---------- MATERIAL SUPPLIED ----------
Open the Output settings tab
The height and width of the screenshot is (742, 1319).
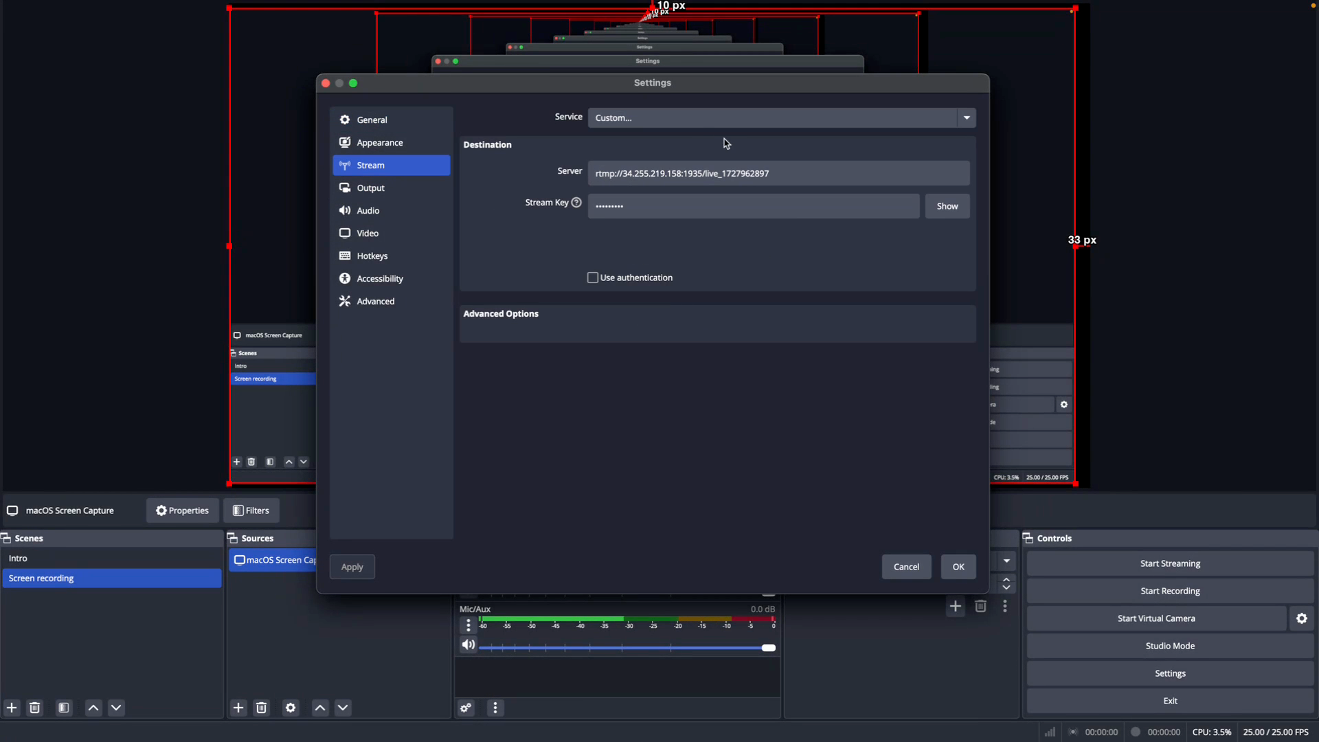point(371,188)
----------
---------- MATERIAL SUPPLIED ----------
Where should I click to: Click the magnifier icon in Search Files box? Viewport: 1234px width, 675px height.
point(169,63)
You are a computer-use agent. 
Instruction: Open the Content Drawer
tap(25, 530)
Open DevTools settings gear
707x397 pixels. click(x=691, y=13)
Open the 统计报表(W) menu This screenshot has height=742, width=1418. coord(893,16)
----------
---------- MATERIAL SUPPLIED ----------
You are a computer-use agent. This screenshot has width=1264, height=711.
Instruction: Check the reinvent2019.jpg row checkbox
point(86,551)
----------
## [PROMPT]
Within the data above, the lines from the one with "Open DevTools settings gear" to the one with "Open the 统计报表(W)" must be repeated exactly; no other line belongs in the answer.

## [TASK ANSWER]
Open DevTools settings gear
707x397 pixels. click(x=691, y=13)
Open the 统计报表(W) menu This screenshot has height=742, width=1418. coord(893,16)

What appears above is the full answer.